Quoted passage -

- Opening Delimiter -

This is why we love-hate The Walking Dead. For all of its resolute strengths -- Michonne's tears, Rick torching his fave (ok, only) shirt, an infant playing with Red Solo Cups, perhaps the cutest thing ever seen on cable TV -- last night's "Infected" ep was One Big Question Mark, a show that dangled threads but refused to tie any of them, an hour with scant plot oomph but rivers o' blood.
Oh, there were plenty of COOL things to witness -- including Exploding Eyeball Fence Guy, which reminded me of the old Toxic Avenger camp flicks -- but nothing actually happened. There's a Sudden Super Flu inside the prison; there's a gathering horde of zombies outside the prison. And there's a traitor in our midst, stirring up the undead masses with fresh ratatouille. Our heroes can't stay; our heroes can't go. So now what??? Um, can you wait until next week?

- Closing Delimiter -

Supplied material -
- Opening Delimiter -

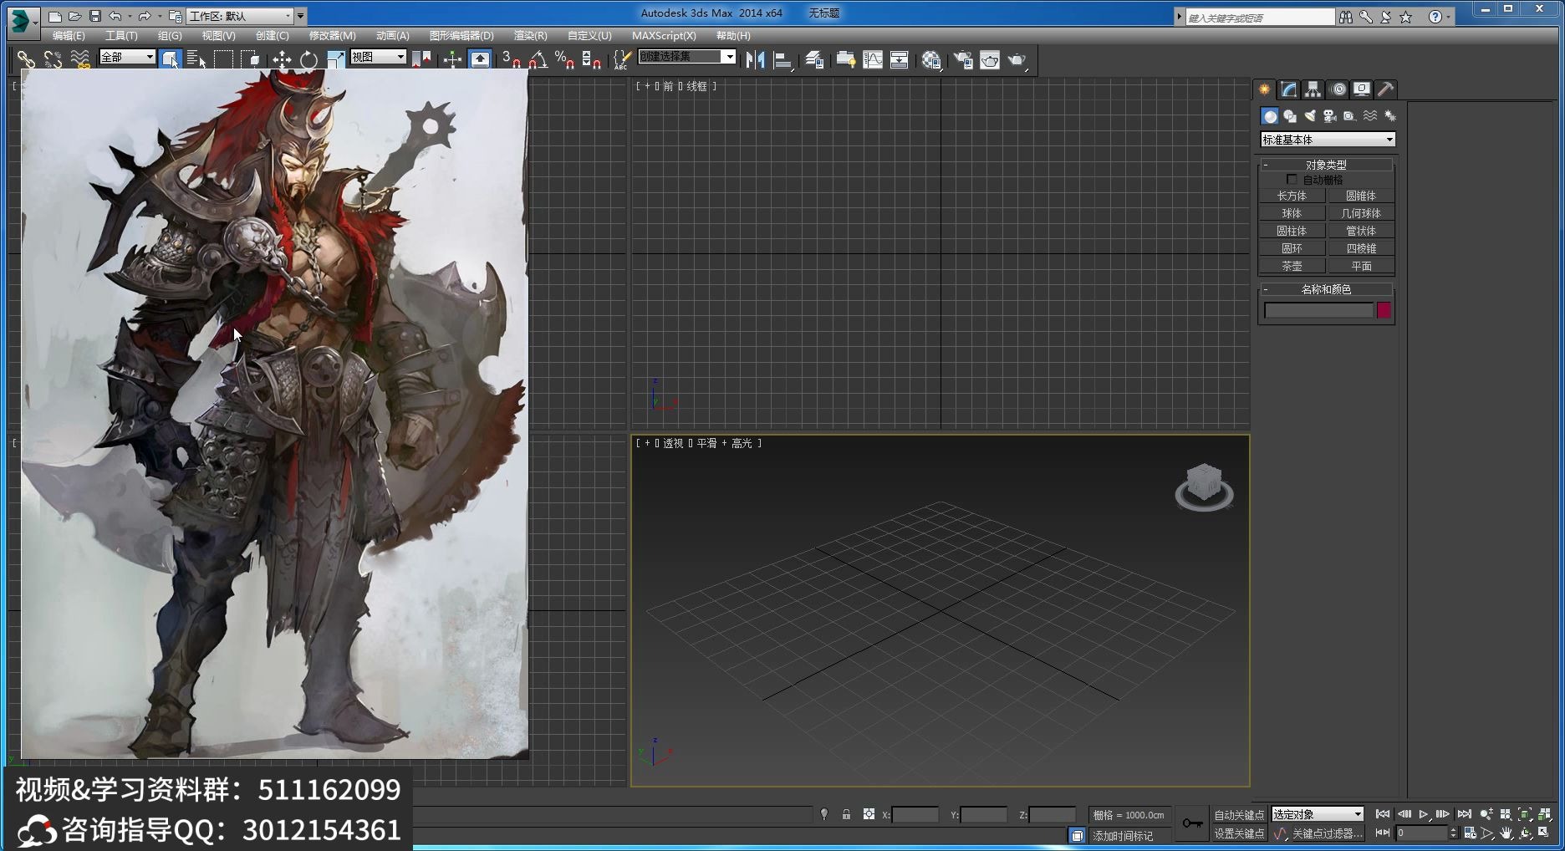
Task: Click the Mirror tool icon
Action: click(755, 59)
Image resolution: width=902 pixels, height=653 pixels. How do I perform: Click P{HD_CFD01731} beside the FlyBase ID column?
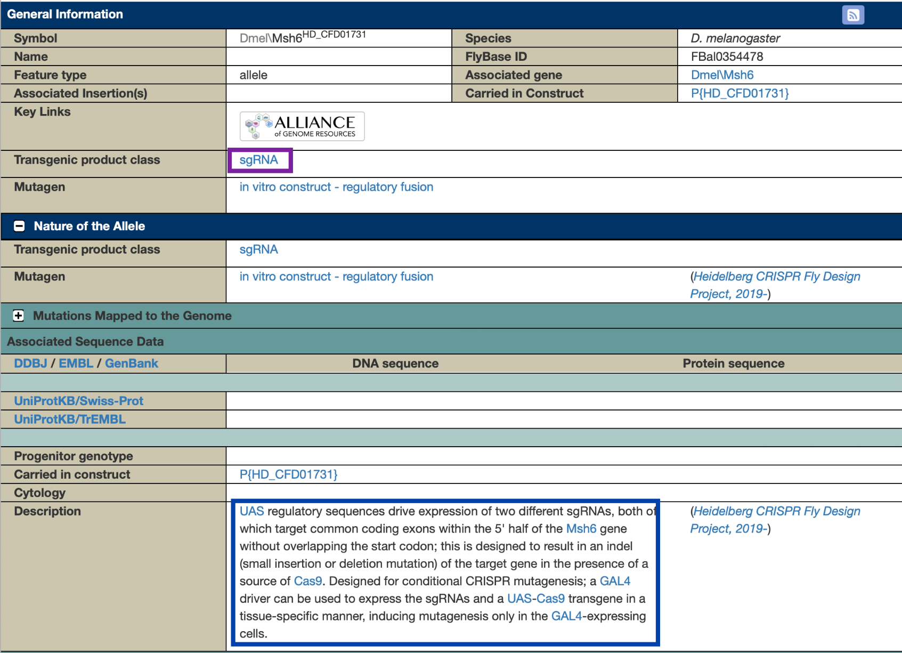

- Closing Delimiter -

What is being asked - In the review of The Walking Dead, what is the title of the episode that aired last night?

Result of this task - "Infected"